There are probably more things that could be commented on by a more experienced C# developer, but there is no such thing as an “ideal” solution. Mosh could have provided a canonical solution, but he chose not to.

2 Likes

Hi there,
maybe this can help more pp:

Program.cs file:

using System;
using System.Collections.Generic;

namespace post
{
    public class Program
    {
        public static void Main(string[] args)
        {
            // Create a new Post object
            Post post = new Post("My First Post", "This is the description of my first post.");

            // Up-vote and down-vote the post a few times
            post.UpVote();
            post.UpVote();
            post.DownVote();
            post.UpVote();

            // Display the current vote value
            Console.WriteLine("Post Title: " + post.Title);
            Console.WriteLine("Description: " + post.Description);
            Console.WriteLine("Date Created: " + post.DateTimeCreated);
            Console.WriteLine("Current Vote Count: " + post.GetVoteCount());
        }
    }
}

Post.cs file:

using System;

public class Post
{
    // Properties for title, description, and the date/time it was created
    public string Title { get; set; }
    public string Description { get; set; }
    public DateTime DateTimeCreated { get; private set; }

    // Private field to keep track of the vote count
    private int voteCount;

    // Constructor to initialize the title, description, and creation date
    public Post(string title, string description)
    {
        Title = title;
        Description = description;
        DateTimeCreated = DateTime.Now;
        voteCount = 0; // Initial vote count is zero
    }

    // Method to up-vote the post
    public void UpVote()
    {
        voteCount++;
    }

    // Method to down-vote the post
    public void DownVote()
    {
        voteCount--;
    }

    // Method to get the current vote count
    public int GetVoteCount()
    {
        return voteCount;
    }
}

There is no one way to solve the same problem. Also a newer developer will for sure not have to tool to provide a solution that compare with the goats.
Don’t worry too much about “ideal solution” while you are taking the course. You’ll have plenty of time for that later…

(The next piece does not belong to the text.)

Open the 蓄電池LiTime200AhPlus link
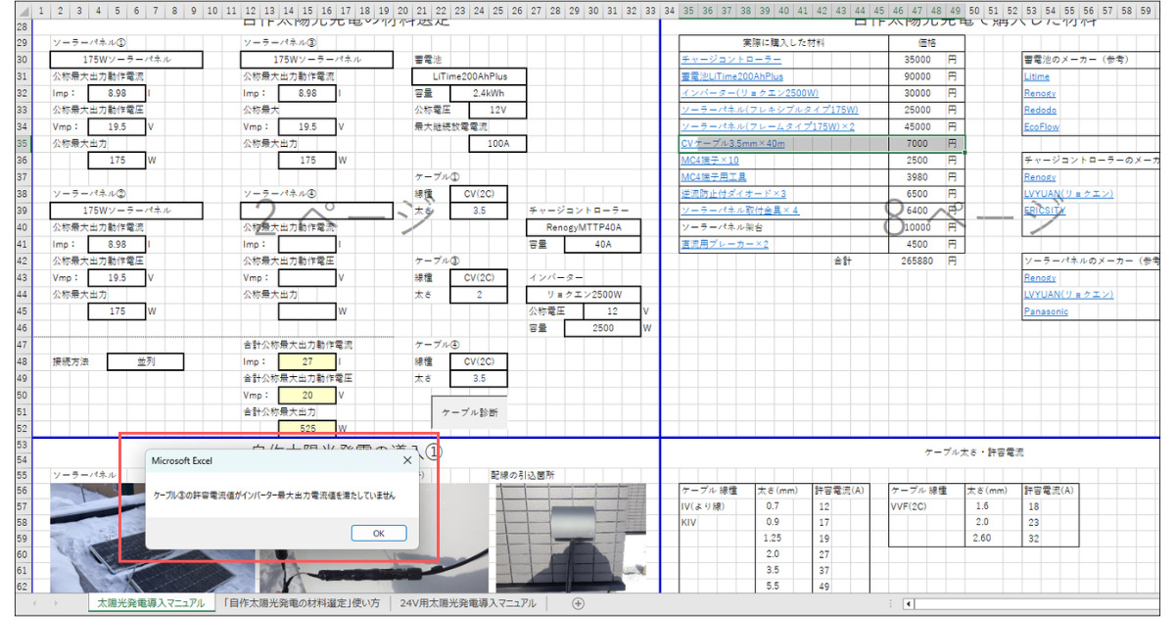Screen dimensions: 1175x617 731,76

You already had some feedback.

What I see myself is in the CreatePost method, you are throwing an exception if either title or description is null so why embedding the rest of the code in another if ?

Your first if block is a guard clause. If anything gets in there, you leave the method by either a return or throw statement.

Then the rest of the method is the “happy path”.

Depending on the version of DotNet you are using, you could use expression body instead of block body when you have a oneliner. It is a bit clearner.
For instance:
public void PostUpVote => _vote +=1;

It is not in the assignment I guess, but I would write a way to display a Post instead of having several Console.WriteLine() calls

Pro tip

What I would do is override the ToString() method. This is handy in many situations in dotnet from simple displays in the console Console.WriteLine(myPost); to other technologies such as WPF of simply the Visual Studio debugger. I use it often with representative data. Otherwise, it gives a very long and difficult to read name.